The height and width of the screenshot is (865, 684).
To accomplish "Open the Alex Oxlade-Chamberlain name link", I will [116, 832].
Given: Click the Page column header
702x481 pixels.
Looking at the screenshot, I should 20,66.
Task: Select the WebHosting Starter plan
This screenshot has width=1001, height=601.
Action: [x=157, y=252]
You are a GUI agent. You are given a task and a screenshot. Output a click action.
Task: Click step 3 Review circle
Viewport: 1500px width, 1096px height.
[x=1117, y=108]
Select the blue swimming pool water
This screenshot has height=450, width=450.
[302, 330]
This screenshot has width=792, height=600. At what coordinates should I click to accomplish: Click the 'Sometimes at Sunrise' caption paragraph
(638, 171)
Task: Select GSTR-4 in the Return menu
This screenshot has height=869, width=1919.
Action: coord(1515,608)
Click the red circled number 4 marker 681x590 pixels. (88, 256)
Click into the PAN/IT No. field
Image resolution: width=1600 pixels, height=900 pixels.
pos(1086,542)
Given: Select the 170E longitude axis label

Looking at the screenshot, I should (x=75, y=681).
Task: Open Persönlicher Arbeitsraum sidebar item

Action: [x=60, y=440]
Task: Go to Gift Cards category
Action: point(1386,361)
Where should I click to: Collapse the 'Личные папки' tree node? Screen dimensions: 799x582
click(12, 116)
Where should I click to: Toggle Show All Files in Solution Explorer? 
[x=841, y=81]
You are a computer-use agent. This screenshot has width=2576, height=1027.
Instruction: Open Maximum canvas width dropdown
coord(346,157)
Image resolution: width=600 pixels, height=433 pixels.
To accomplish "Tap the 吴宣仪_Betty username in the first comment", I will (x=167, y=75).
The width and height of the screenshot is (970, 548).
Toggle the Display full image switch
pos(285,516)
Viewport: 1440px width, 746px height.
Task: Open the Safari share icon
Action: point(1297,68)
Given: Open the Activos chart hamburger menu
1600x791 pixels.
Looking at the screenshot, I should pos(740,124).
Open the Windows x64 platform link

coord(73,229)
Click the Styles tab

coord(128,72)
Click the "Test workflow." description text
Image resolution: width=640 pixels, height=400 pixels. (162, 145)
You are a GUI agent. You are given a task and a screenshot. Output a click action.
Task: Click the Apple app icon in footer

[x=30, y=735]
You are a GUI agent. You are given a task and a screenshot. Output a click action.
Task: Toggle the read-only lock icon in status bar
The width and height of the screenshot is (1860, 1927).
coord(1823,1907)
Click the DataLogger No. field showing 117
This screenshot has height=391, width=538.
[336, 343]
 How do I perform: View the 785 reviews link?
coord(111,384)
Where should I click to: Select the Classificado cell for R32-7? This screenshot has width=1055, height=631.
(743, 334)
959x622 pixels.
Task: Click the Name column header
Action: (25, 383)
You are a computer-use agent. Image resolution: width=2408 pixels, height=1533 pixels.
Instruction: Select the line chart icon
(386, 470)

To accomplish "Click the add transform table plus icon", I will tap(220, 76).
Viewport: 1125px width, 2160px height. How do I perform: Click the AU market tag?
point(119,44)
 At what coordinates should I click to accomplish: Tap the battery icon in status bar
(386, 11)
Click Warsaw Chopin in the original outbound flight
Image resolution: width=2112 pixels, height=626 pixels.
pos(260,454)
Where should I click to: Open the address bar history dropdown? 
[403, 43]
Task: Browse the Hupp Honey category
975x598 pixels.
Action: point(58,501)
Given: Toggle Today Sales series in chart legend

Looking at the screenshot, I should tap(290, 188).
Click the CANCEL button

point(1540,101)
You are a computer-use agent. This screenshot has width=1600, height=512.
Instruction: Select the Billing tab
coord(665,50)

__Exercise brief__. Output all of the entries, exactly as they are written.

__Response to this task__.
The height and width of the screenshot is (865, 684).
To accomplish "Open the Alex Oxlade-Chamberlain name link", I will [116, 832].
Given: Click the Page column header
702x481 pixels.
Looking at the screenshot, I should 20,66.
Task: Select the WebHosting Starter plan
This screenshot has width=1001, height=601.
Action: [x=157, y=252]
You are a GUI agent. You are given a task and a screenshot. Output a click action.
Task: Click step 3 Review circle
Viewport: 1500px width, 1096px height.
[x=1117, y=108]
Select the blue swimming pool water
This screenshot has height=450, width=450.
[302, 330]
This screenshot has width=792, height=600. At what coordinates should I click to accomplish: Click the 'Sometimes at Sunrise' caption paragraph
(638, 171)
Task: Select GSTR-4 in the Return menu
This screenshot has height=869, width=1919.
Action: coord(1515,608)
Click the red circled number 4 marker 681x590 pixels. (88, 256)
Click into the PAN/IT No. field
Image resolution: width=1600 pixels, height=900 pixels.
pos(1086,542)
Given: Select the 170E longitude axis label

Looking at the screenshot, I should (x=75, y=681).
Task: Open Persönlicher Arbeitsraum sidebar item

Action: [x=60, y=440]
Task: Go to Gift Cards category
Action: point(1386,361)
Where should I click to: Collapse the 'Личные папки' tree node? Screen dimensions: 799x582
click(12, 116)
Where should I click to: Toggle Show All Files in Solution Explorer? 
[x=841, y=81]
You are a computer-use agent. This screenshot has width=2576, height=1027.
Instruction: Open Maximum canvas width dropdown
coord(346,157)
Image resolution: width=600 pixels, height=433 pixels.
To accomplish "Tap the 吴宣仪_Betty username in the first comment", I will (x=167, y=75).
The width and height of the screenshot is (970, 548).
Toggle the Display full image switch
pos(285,516)
Viewport: 1440px width, 746px height.
Task: Open the Safari share icon
Action: point(1297,68)
Given: Open the Activos chart hamburger menu
1600x791 pixels.
Looking at the screenshot, I should pos(740,124).
Open the Windows x64 platform link

coord(73,229)
Click the Styles tab

coord(128,72)
Click the "Test workflow." description text
Image resolution: width=640 pixels, height=400 pixels. (162, 145)
You are a GUI agent. You are given a task and a screenshot. Output a click action.
Task: Click the Apple app icon in footer

[x=30, y=735]
You are a GUI agent. You are given a task and a screenshot. Output a click action.
Task: Toggle the read-only lock icon in status bar
The width and height of the screenshot is (1860, 1927).
coord(1823,1907)
Click the DataLogger No. field showing 117
This screenshot has height=391, width=538.
[336, 343]
 How do I perform: View the 785 reviews link?
coord(111,384)
Where should I click to: Select the Classificado cell for R32-7? This screenshot has width=1055, height=631.
(743, 334)
959x622 pixels.
Task: Click the Name column header
Action: (25, 383)
You are a computer-use agent. Image resolution: width=2408 pixels, height=1533 pixels.
Instruction: Select the line chart icon
(386, 470)

To accomplish "Click the add transform table plus icon", I will tap(220, 76).
Viewport: 1125px width, 2160px height. How do I perform: Click the AU market tag?
point(119,44)
 At what coordinates should I click to accomplish: Tap the battery icon in status bar
(386, 11)
Click Warsaw Chopin in the original outbound flight
Image resolution: width=2112 pixels, height=626 pixels.
pos(260,454)
Where should I click to: Open the address bar history dropdown? 
[403, 43]
Task: Browse the Hupp Honey category
975x598 pixels.
Action: point(58,501)
Given: Toggle Today Sales series in chart legend

Looking at the screenshot, I should tap(290, 188).
Click the CANCEL button

point(1540,101)
You are a computer-use agent. This screenshot has width=1600, height=512.
Instruction: Select the Billing tab
coord(665,50)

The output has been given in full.